Conventional nano-structure patterning
Traditionally, nano-structure patterning is achieved by photolithography which entails long production cycles. “The cost of photolithographic equipment for producing nano-structure patterns is high, which is not affordable to every manufacturer. In addition, through photolithography the pattern is transferred from the master to a substrate by applying a photoresist agent. Since a nano-structure pattern is a multilayer structure and the manufacturing process needs to be completed by repeated photolithography, it is almost impossible to shorten the production cycle and boost productivity,” explained Prof. To.
Diffraction optical element
Therefore, the team developed a novel nano-structure patterning technology and equipment – a transparent UV-sensitive film is sprayed onto the target product, and then embossed with a nano-structure pattern using a mould that is encoded with diffraction optical element (DOE). Ultraviolet light is applied on the film to cure and harden it. The pattern is then imprinted permanently on the surface. “First of all, the nano-structure cannot be lifted and grafted to something else. The film is only a few microns thick and almost invisible to human eyes. Any attempt to remove it would break it and make it unreusable. Secondly, the nano-structure pattern is encrypted with DOE by means of advanced optical design, so that it is extremely difficult to counterfeit. A trademark or pattern is transformed into DOE which is composed of multiple micro/nano structural layers unrecognisable to naked eyes.

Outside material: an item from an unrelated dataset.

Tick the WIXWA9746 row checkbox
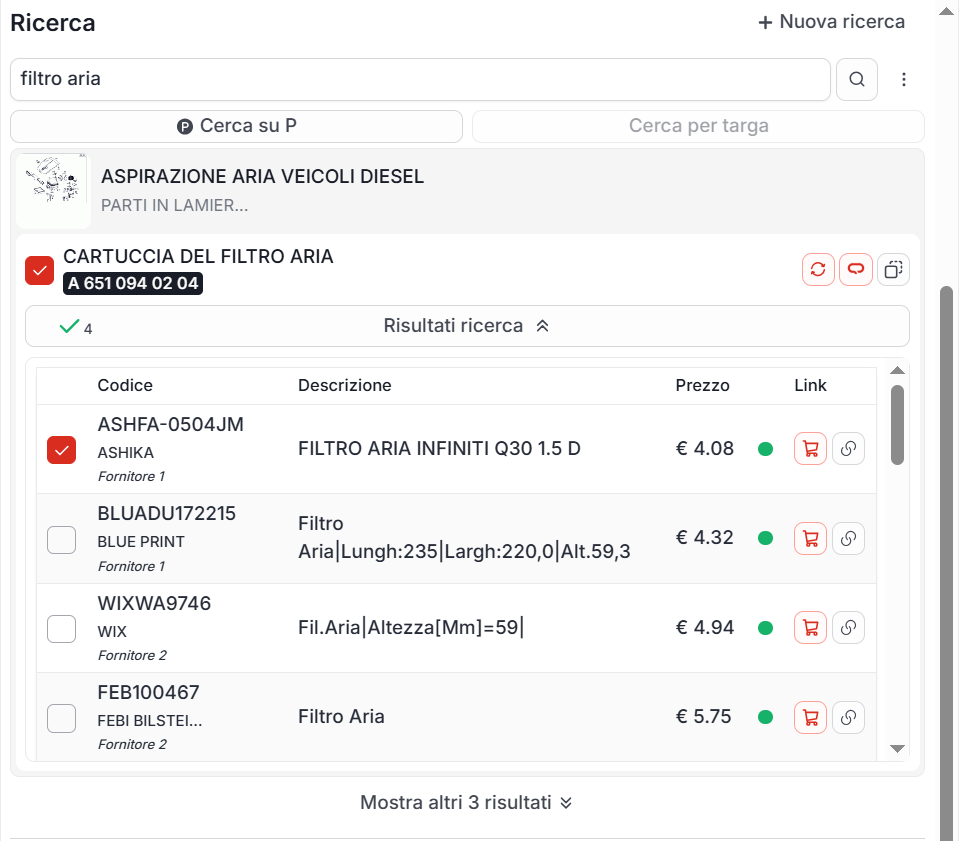 pyautogui.click(x=62, y=629)
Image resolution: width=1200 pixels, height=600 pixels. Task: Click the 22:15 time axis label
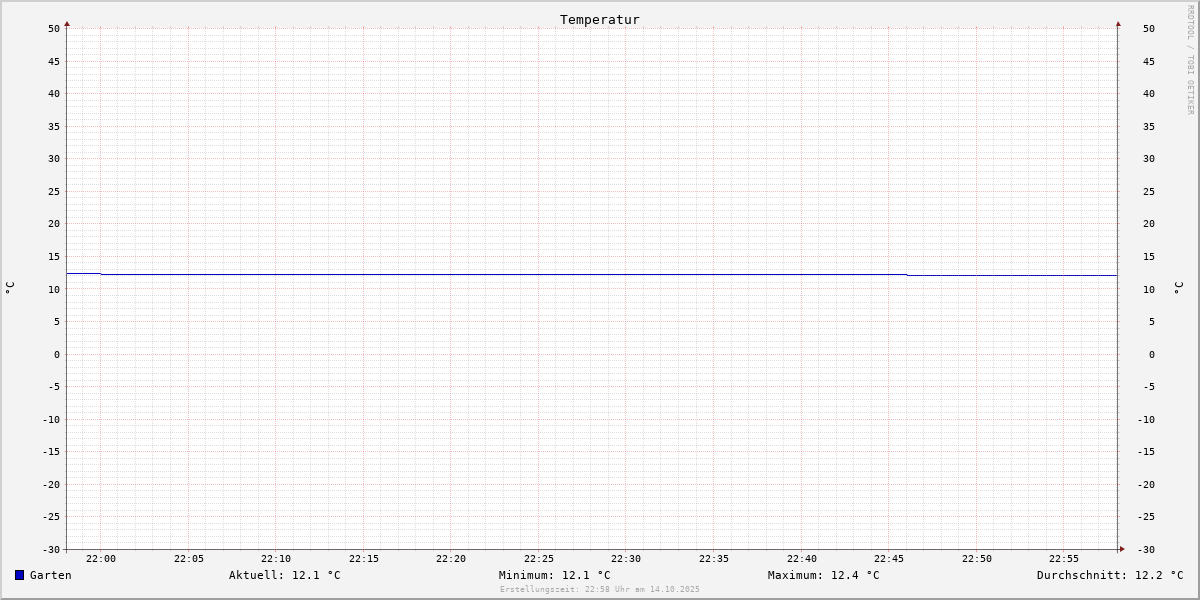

The image can only be re-formed when a laser beam of specific wavelength is projected through the nano-structure. The team can design any logo or pattern that fits the needs of customers and products. The design process is highly confidential and requires special knowledge, thus the nano-structure patterns are almost impossible to duplicate. Thirdly, the mould of DOE is made by a special ultra-precision machining technique developed by the team. This process not only requires ultra-precision machining equipment, but also special machining processes. Hence, this technology has an outstanding anti-counterfeiting effect.” said Prof. To.
As this technique does not require etching and ultra-precision machining during mass production, the production cycle is considerably shorter than the traditional method. The initial capital cost is also kept low as the production equipment costs lower than photolithographic equipment. Prof. To said, “We hope to popularise the use of optical security devices and laser surface authentication with this technology to safeguard the authenticity of consumer products and documents.”
In November 2019, the highly efficient nano-structure patterning technology for anti-counterfeiting won a Gold Award and an Outstanding Ultra-Precision Engineering Award in Asia International Innovative Invention Award.